▸ YOUR OBJECTIVE: Below are several records. Retype exactly those lines running from the one with "Nachmittagsbetreuung (601, 2119)" through the one with "泡学名家一 (503, 34)", end lines included, and no others.

▸ INPUT FOR THIS TASK:

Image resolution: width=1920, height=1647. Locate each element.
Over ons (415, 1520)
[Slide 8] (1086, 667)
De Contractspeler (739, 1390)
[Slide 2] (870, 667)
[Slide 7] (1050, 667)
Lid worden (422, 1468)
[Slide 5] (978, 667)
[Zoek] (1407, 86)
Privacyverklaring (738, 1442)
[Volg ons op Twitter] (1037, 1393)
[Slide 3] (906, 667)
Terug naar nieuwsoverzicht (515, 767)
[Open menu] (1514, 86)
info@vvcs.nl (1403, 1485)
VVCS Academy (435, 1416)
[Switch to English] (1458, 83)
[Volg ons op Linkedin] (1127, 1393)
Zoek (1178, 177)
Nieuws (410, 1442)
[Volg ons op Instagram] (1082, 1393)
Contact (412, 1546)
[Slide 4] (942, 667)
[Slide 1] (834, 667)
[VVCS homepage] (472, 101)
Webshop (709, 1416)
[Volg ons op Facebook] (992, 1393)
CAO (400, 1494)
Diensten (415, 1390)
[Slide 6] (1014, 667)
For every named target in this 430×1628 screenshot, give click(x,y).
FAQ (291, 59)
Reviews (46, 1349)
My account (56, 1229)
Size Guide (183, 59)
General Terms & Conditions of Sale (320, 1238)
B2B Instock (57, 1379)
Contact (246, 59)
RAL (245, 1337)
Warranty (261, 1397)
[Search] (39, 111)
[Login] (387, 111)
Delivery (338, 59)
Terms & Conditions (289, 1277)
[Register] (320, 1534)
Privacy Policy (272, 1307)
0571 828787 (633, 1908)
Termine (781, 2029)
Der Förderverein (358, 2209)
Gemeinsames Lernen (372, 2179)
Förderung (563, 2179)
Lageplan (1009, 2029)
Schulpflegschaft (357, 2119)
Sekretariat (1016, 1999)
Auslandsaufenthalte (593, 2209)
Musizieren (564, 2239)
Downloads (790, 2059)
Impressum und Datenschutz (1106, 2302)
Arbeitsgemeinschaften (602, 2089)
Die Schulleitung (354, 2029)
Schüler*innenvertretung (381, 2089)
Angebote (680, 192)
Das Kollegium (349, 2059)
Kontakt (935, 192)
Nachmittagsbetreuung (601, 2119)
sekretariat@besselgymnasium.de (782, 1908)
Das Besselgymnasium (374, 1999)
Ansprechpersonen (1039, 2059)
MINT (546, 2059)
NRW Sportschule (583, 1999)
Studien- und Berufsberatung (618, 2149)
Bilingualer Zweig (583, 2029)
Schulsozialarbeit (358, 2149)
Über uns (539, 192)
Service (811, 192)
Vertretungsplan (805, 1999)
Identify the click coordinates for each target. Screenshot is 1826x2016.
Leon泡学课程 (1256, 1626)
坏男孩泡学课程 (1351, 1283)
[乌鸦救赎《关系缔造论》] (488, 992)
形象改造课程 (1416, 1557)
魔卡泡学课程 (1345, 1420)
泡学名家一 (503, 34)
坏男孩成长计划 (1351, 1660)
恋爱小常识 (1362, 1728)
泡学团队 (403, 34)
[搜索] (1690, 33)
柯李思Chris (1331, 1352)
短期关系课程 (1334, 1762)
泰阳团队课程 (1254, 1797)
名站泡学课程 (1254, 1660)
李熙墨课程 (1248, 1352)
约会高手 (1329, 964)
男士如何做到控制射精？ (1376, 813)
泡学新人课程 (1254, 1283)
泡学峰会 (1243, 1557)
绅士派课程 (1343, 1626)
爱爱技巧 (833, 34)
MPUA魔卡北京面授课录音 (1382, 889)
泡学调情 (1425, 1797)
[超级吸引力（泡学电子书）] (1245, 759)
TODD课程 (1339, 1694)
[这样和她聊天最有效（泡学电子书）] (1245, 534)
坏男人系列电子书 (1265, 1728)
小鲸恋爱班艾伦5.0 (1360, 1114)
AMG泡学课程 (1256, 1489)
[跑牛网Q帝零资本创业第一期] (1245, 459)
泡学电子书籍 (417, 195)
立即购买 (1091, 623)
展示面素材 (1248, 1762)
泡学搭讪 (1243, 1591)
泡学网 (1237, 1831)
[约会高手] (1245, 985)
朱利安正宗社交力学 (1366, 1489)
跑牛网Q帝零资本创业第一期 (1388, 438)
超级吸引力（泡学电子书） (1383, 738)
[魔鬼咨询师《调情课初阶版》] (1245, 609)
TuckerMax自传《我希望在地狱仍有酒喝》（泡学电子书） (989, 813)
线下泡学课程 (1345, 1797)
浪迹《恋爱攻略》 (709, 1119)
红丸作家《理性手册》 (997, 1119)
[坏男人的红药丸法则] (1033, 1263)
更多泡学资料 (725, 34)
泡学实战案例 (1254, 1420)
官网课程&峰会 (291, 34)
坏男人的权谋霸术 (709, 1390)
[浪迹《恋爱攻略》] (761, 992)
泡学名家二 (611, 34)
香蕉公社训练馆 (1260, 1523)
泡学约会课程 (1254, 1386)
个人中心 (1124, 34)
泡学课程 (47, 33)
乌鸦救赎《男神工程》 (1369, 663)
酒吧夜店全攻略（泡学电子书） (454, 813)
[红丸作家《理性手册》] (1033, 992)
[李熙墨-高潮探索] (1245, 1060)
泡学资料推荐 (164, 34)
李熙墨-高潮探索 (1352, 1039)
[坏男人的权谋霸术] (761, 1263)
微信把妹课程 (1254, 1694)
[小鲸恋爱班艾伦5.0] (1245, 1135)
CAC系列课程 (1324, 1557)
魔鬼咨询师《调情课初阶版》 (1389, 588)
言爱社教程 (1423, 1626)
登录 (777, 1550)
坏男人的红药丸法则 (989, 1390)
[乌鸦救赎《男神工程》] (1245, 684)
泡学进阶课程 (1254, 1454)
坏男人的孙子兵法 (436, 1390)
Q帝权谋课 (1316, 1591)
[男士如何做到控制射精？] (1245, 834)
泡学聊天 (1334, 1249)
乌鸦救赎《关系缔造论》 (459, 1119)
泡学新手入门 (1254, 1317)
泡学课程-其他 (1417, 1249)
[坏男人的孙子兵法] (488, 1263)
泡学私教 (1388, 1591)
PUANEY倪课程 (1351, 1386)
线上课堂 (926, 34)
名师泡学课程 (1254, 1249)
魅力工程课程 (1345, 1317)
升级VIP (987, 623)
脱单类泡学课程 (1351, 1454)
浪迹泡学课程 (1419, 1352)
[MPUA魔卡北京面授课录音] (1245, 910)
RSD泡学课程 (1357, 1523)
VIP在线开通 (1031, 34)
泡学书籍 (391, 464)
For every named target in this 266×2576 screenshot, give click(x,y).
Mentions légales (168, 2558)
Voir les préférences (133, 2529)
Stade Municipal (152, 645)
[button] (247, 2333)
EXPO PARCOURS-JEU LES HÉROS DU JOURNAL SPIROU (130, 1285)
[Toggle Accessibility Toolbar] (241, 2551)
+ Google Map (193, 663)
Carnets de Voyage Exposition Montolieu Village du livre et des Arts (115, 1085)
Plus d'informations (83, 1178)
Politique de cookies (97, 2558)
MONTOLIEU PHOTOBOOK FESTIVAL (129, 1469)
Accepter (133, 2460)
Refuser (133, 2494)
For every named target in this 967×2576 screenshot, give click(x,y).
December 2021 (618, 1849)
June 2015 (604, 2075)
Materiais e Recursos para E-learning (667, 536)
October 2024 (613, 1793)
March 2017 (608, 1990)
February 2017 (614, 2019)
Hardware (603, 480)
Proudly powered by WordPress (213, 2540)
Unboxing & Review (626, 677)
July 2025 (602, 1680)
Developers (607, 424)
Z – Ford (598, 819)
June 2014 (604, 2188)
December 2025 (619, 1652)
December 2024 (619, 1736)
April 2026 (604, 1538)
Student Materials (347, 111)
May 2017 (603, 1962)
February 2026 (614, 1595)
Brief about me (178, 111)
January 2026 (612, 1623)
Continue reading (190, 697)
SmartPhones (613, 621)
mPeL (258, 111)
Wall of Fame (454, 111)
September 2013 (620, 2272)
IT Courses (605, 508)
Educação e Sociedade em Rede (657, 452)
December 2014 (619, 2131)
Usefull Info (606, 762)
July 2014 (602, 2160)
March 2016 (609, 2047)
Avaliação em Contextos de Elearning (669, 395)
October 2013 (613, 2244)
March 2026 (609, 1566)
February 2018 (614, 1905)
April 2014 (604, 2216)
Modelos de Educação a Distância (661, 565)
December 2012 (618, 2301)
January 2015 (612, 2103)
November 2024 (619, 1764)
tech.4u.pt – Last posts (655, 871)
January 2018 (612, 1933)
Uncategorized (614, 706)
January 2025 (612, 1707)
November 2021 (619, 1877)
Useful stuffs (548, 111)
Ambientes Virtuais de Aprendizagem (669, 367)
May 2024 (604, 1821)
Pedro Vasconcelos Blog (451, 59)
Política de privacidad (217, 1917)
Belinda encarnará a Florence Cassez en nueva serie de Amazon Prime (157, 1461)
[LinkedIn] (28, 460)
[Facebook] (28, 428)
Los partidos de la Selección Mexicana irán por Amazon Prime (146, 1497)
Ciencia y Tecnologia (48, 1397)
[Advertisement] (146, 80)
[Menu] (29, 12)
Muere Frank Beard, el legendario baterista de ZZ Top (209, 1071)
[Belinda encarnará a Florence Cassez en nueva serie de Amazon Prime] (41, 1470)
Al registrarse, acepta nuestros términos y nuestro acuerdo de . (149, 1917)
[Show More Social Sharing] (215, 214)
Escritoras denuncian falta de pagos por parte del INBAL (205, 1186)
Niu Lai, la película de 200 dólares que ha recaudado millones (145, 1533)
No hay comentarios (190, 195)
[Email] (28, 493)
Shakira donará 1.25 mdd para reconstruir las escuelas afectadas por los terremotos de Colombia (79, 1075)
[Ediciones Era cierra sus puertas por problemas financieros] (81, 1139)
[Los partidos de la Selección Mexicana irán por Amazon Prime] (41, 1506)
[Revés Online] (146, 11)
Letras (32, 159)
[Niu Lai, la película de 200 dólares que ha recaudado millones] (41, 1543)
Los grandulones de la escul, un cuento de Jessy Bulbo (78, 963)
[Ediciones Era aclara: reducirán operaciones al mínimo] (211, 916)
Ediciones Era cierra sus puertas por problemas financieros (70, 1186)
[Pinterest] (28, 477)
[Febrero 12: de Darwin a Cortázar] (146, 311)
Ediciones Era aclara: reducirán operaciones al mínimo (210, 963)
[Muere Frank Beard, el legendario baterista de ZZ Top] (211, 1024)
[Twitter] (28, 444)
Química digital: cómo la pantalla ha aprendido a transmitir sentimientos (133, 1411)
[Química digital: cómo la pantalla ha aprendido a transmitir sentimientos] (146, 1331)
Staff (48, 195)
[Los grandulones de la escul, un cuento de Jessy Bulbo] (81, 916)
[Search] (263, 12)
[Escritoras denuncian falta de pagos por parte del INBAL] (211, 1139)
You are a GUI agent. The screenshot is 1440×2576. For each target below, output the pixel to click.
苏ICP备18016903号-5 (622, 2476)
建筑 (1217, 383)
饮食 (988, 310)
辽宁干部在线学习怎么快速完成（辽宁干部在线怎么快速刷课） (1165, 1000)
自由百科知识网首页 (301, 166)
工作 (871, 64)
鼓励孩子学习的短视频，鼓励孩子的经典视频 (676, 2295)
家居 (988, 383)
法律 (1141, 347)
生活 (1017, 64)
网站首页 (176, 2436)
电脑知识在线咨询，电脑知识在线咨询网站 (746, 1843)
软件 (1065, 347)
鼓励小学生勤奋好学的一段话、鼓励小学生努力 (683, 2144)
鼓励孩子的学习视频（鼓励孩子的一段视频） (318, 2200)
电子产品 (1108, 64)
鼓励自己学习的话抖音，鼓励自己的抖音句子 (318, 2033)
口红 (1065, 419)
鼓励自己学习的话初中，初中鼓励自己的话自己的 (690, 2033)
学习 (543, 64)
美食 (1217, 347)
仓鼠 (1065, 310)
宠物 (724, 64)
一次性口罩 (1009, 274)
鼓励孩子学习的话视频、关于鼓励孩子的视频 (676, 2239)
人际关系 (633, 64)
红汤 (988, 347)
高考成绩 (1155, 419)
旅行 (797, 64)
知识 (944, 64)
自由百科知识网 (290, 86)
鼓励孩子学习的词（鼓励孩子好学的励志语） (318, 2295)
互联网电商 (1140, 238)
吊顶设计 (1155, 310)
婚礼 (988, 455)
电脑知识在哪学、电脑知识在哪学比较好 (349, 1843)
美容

▸ EXPECTED ANSWER:
Nachmittagsbetreuung (601, 2119)
sekretariat@besselgymnasium.de (782, 1908)
Das Besselgymnasium (374, 1999)
Ansprechpersonen (1039, 2059)
MINT (546, 2059)
NRW Sportschule (583, 1999)
Studien- und Berufsberatung (618, 2149)
Bilingualer Zweig (583, 2029)
Schulsozialarbeit (358, 2149)
Über uns (539, 192)
Service (811, 192)
Vertretungsplan (805, 1999)
Identify the click coordinates for each target. Screenshot is 1826x2016.
Leon泡学课程 (1256, 1626)
坏男孩泡学课程 (1351, 1283)
[乌鸦救赎《关系缔造论》] (488, 992)
形象改造课程 (1416, 1557)
魔卡泡学课程 (1345, 1420)
泡学名家一 (503, 34)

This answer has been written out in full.